Few could fail to have been moved by the recent news (and news reporting – but that’s an inflammatory issue for another post) of American journalist James Foley’s death at the hands of Islamist militants in Iraq, or haunted by the images below of two of the many Yazidi girls who have been caught up in a war that’s not of their own making – one who looks little older than a child but is forced to carry a rifle to protect her family. Such stories and images are heart breaking, but, for westerners, it is still somehow so hard to grasp that atrocities like these are taking place on such a large scale when the comparatively ‘civilised’ society in which we live is at the opposite end of the spectrum of humanity.
So many terrible, evil things are happening all around the world, and though we fortunate folk may feel sickened, we also feel powerless to help. And, granted, when it comes to the poor souls being persecuted in Iraq, Syria, Gaza and all the other places where oppression, violence, corruption and hatred are as widespread as the oceans between us, we ARE powerless. But there is one thing we can do: Reach out to the people in our immediate vicinity, undertaking acts of kindness that will bolster the collective morale and prove not only the strength and beauty of the human spirit, but also that goodness still exists in the world. Just like this man, hairstylist Mark Bustos in New York, who gives up every Sunday to roam the streets in search of homeless people who need a haircut, whilst his girlfriend takes the trouble to ask them what they want to eat (rather than giving them scraps and leftovers). You might think a haircut is a shallow thing, but he said this of one of his most memorable beneficiaries:
“After offering him a haircut and whatever food he wanted to eat, he didn’t have much to say throughout the whole process, until after I showed him what he looked like when I was done … The first thing he said to me was, ‘Do you know anyone that’s hiring?'”
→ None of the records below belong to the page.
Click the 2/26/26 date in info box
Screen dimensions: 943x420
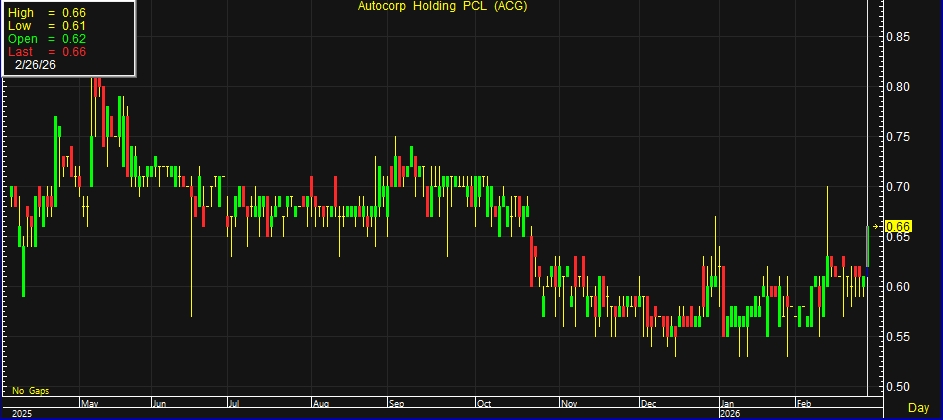click(x=36, y=63)
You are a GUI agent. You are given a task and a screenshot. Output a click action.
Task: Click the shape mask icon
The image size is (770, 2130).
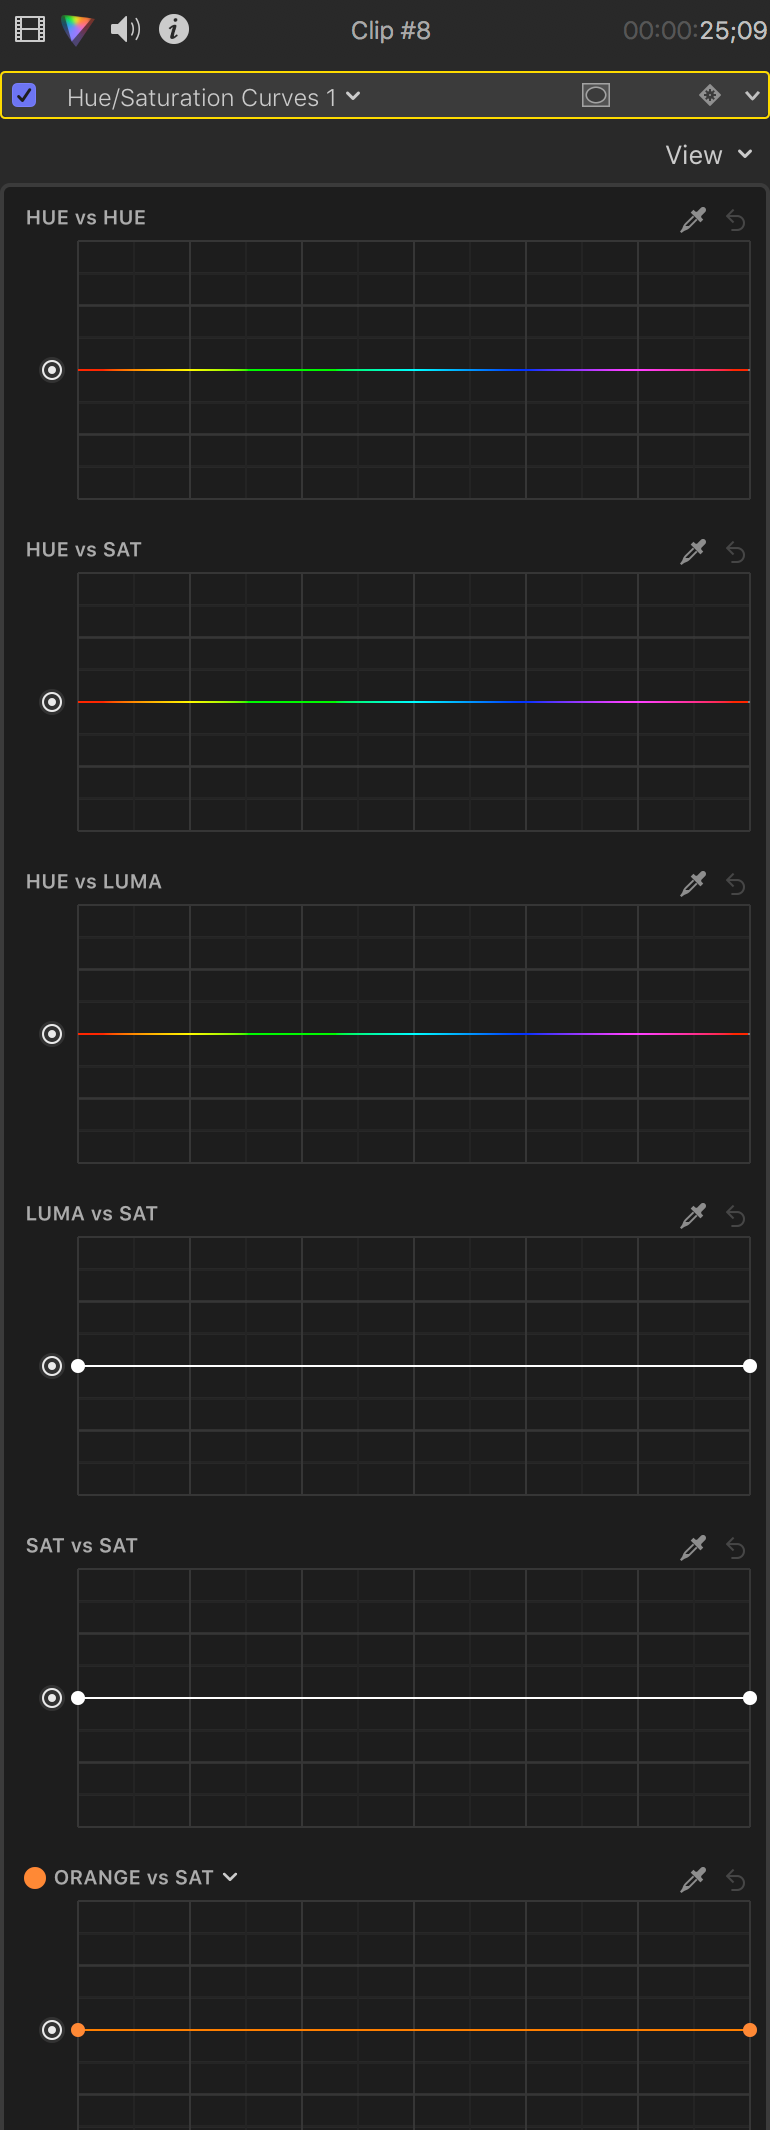(x=596, y=95)
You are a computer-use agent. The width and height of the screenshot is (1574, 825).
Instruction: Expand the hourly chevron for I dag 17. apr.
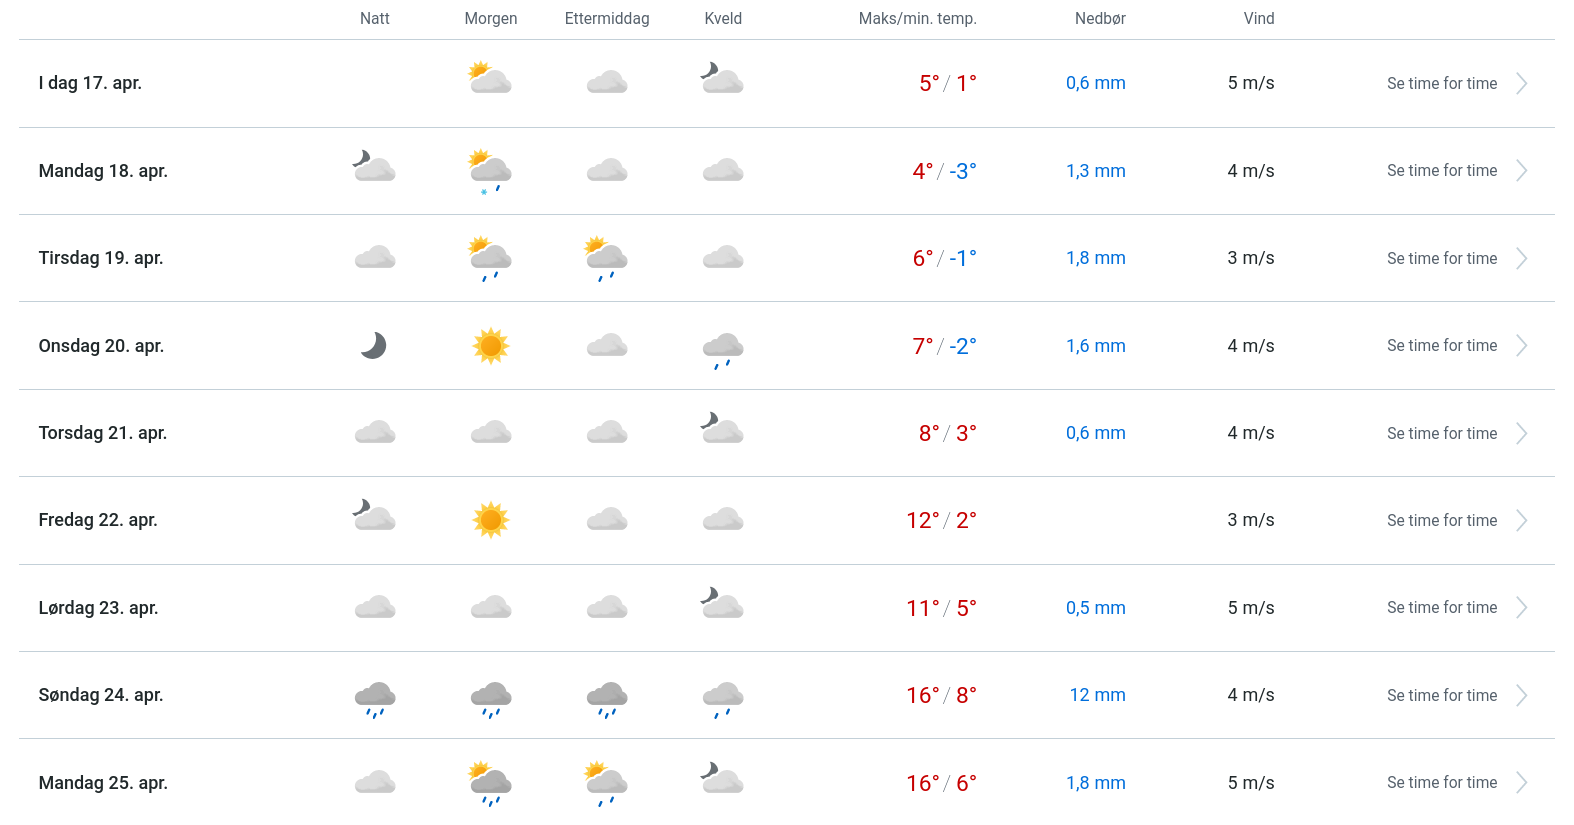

It’s small acts of kindness just like this that have the power to restore people’s faith – in themselves, in the world around them, and in humanity itself. I’m not saying we should all go out with a pair of scissors every weekend, but I am saying this: We may not have the power to heal the world, but the power to heal those closest to us is absolutely in our hands – if only we choose to acknowledge and act on it.